Understanding the Red Letters Part 41
“O righteous Father, even though the world does not know You, I know You, and these know that You have sent Me. I have made known to them Your name, and I will continue to make it known, that the love with which You have loved Me may be in them, and I in them” (John 17:24-26).
“That You have sent Me” (vs 25) is the most common phrase that Jesus uses in the book of John to identify Himself as the Son of God. Believing that God sent Jesus. Believing that He came to die in our place. Believing that He rose again sealing our redemption.
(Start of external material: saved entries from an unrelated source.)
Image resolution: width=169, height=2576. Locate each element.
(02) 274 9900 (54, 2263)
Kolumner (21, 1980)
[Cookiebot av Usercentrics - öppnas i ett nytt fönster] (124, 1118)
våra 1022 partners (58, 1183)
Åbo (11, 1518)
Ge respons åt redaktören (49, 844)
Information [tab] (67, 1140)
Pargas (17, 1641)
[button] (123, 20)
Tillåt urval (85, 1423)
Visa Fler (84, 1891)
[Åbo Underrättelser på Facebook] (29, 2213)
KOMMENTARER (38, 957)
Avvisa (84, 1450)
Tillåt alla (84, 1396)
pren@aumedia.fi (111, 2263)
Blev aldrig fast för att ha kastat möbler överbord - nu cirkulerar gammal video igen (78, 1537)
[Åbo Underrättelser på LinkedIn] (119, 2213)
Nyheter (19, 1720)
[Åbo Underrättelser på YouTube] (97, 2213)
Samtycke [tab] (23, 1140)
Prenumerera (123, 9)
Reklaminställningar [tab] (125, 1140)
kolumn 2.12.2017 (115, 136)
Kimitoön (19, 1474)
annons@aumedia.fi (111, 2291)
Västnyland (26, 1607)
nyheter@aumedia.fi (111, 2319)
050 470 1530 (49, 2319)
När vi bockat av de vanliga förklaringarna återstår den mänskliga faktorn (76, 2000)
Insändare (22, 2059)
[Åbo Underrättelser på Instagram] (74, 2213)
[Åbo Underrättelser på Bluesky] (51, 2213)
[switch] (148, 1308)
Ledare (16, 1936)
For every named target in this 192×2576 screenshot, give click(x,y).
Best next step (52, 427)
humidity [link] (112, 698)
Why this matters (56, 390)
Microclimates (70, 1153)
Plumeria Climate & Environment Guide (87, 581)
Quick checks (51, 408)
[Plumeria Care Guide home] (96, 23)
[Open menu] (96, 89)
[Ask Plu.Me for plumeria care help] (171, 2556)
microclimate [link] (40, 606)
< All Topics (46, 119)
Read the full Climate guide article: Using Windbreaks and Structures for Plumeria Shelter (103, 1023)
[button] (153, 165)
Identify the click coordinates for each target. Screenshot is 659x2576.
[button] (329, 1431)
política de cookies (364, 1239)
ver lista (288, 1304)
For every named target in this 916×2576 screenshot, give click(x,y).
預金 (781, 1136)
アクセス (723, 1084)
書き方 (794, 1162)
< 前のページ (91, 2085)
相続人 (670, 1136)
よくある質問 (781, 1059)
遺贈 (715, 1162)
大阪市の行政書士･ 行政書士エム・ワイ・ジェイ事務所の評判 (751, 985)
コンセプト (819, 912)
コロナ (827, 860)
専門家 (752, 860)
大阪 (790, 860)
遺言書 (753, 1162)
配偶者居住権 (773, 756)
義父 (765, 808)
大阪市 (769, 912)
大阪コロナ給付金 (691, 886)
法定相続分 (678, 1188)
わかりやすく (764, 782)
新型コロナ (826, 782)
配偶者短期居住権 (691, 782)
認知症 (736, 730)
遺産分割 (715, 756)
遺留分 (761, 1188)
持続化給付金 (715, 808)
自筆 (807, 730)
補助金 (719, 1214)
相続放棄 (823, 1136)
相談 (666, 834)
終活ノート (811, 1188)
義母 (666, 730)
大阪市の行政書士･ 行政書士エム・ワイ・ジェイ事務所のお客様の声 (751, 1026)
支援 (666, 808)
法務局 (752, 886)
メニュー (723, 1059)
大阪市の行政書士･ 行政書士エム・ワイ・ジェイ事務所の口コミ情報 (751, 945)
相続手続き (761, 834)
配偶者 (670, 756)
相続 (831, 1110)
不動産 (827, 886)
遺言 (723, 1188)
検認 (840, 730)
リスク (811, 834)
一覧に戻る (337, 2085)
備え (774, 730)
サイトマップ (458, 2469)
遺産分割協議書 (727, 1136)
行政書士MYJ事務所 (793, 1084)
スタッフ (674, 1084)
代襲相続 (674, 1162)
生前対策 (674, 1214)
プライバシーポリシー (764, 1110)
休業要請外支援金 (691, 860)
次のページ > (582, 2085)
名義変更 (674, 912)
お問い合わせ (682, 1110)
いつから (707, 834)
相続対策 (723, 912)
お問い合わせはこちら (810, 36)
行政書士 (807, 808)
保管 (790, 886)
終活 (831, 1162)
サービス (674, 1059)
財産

This is how we cross over from death to life. “Truly, truly, I say to you, he who hears My word, and believes Him who sent Me, has eternal life, and does not come into judgment, but has passed out of death into life” (John 5:24). Here in John 17, Jesus acknowledges that His disciples believe. “They know that You sent Me” (vs 25). They now belong to Jesus and the Father.
Jesus’ final petition to the Father in this chapter of prayer is centered on the love of God. This request goes to the very heart of God’s essence. Love is not one of God’s attributes. Love is His identity. The apostle John simply writes it elsewhere as, “God is love” (I John 4:8).
What do we learn about God’s love in this passage? “That the love with which You have loved Me may be in them, and I in them” (vs 26). Jesus prays for God’s love to saturate us, to wash over and inside us. And in this verse, we see the path of how this happens. “I in them.” Christ in us is the only way for the love of God to be in us. We can’t find it on our own. We can’t manufacture this love by will-power or trying harder.
Because God is love and His Spirit lives in us, it only stands to reason that God’s supernatural love lives in us also. We are infused with His love. Our role? To let it out. To let it flow. To send love out into the world. Then the world will know the loving embrace of the Father.
“I in them” (John 17:26). Wow, what an ending! In these last three words of Christ’s message to us in the upper room, we are back to the intimate connection we have with our Savior. A union built on love; the love of the Father for His children. We return that love and demonstrate it through our obedience to His commands. And the beauty of this is that because of His dwelling in us, His commands are not burdensome. They fit who we now are as children of the King.
The promise of “Christ in us” comes to us the moment we believe the gospel message of Jesus Christ. When we believe that Jesus is indeed “the Way, the Truth, and the Life”, we begin to capture the fullness of all that Jesus promised in this beautiful message of John’s gospel.